[Data pulled from a collection]
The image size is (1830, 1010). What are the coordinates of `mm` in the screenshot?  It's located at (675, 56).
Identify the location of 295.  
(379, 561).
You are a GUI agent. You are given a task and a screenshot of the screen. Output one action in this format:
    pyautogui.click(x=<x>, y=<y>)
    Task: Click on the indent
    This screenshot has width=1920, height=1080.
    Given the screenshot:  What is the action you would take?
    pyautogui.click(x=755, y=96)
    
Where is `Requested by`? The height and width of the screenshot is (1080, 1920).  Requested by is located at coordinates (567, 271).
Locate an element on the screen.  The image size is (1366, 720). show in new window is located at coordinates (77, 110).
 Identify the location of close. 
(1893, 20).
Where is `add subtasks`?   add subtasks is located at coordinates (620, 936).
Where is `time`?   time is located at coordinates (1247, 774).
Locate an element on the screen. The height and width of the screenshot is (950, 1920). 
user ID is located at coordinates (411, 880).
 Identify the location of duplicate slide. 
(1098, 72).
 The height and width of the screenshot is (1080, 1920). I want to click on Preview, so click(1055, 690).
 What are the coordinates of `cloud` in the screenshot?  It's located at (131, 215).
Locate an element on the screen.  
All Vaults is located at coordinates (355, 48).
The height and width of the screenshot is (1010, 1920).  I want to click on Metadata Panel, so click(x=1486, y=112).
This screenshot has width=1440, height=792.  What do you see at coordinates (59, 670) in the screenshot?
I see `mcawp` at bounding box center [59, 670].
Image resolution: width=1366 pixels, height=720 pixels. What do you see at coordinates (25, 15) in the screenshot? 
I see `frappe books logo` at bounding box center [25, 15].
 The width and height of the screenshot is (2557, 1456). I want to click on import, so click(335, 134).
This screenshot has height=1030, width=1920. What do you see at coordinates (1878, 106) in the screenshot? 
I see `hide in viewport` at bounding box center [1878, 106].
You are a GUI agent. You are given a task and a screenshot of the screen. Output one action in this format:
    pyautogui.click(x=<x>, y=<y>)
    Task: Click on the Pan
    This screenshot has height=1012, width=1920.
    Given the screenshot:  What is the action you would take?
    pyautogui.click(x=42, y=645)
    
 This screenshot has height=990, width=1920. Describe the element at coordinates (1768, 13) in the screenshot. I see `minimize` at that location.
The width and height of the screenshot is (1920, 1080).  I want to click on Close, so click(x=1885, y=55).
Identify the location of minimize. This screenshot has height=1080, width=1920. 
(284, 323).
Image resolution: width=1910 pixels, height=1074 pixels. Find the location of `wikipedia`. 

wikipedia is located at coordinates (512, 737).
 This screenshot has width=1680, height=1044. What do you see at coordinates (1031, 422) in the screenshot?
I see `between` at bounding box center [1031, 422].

-- What you are asked to do --
Reproduce every one of the rows above, character for character, with nothing changed.

-- Response --
The image size is (1830, 1010). What are the coordinates of `mm` in the screenshot?  It's located at (675, 56).
Identify the location of 295.  
(379, 561).
You are a GUI agent. You are given a task and a screenshot of the screen. Output one action in this format:
    pyautogui.click(x=<x>, y=<y>)
    Task: Click on the indent
    This screenshot has width=1920, height=1080.
    Given the screenshot:  What is the action you would take?
    pyautogui.click(x=755, y=96)
    
Where is `Requested by`? The height and width of the screenshot is (1080, 1920).  Requested by is located at coordinates (567, 271).
Locate an element on the screen.  The image size is (1366, 720). show in new window is located at coordinates (77, 110).
 Identify the location of close. 
(1893, 20).
Where is `add subtasks`?   add subtasks is located at coordinates (620, 936).
Where is `time`?   time is located at coordinates (1247, 774).
Locate an element on the screen. The height and width of the screenshot is (950, 1920). 
user ID is located at coordinates (411, 880).
 Identify the location of duplicate slide. 
(1098, 72).
 The height and width of the screenshot is (1080, 1920). I want to click on Preview, so click(1055, 690).
 What are the coordinates of `cloud` in the screenshot?  It's located at (131, 215).
Locate an element on the screen.  
All Vaults is located at coordinates (355, 48).
The height and width of the screenshot is (1010, 1920).  I want to click on Metadata Panel, so click(x=1486, y=112).
This screenshot has width=1440, height=792.  What do you see at coordinates (59, 670) in the screenshot?
I see `mcawp` at bounding box center [59, 670].
Image resolution: width=1366 pixels, height=720 pixels. What do you see at coordinates (25, 15) in the screenshot? 
I see `frappe books logo` at bounding box center [25, 15].
 The width and height of the screenshot is (2557, 1456). I want to click on import, so click(335, 134).
This screenshot has height=1030, width=1920. What do you see at coordinates (1878, 106) in the screenshot? 
I see `hide in viewport` at bounding box center [1878, 106].
You are a GUI agent. You are given a task and a screenshot of the screen. Output one action in this format:
    pyautogui.click(x=<x>, y=<y>)
    Task: Click on the Pan
    This screenshot has height=1012, width=1920.
    Given the screenshot:  What is the action you would take?
    pyautogui.click(x=42, y=645)
    
 This screenshot has height=990, width=1920. Describe the element at coordinates (1768, 13) in the screenshot. I see `minimize` at that location.
The width and height of the screenshot is (1920, 1080).  I want to click on Close, so click(x=1885, y=55).
Identify the location of minimize. This screenshot has height=1080, width=1920. 
(284, 323).
Image resolution: width=1910 pixels, height=1074 pixels. Find the location of `wikipedia`. 

wikipedia is located at coordinates (512, 737).
 This screenshot has width=1680, height=1044. What do you see at coordinates (1031, 422) in the screenshot?
I see `between` at bounding box center [1031, 422].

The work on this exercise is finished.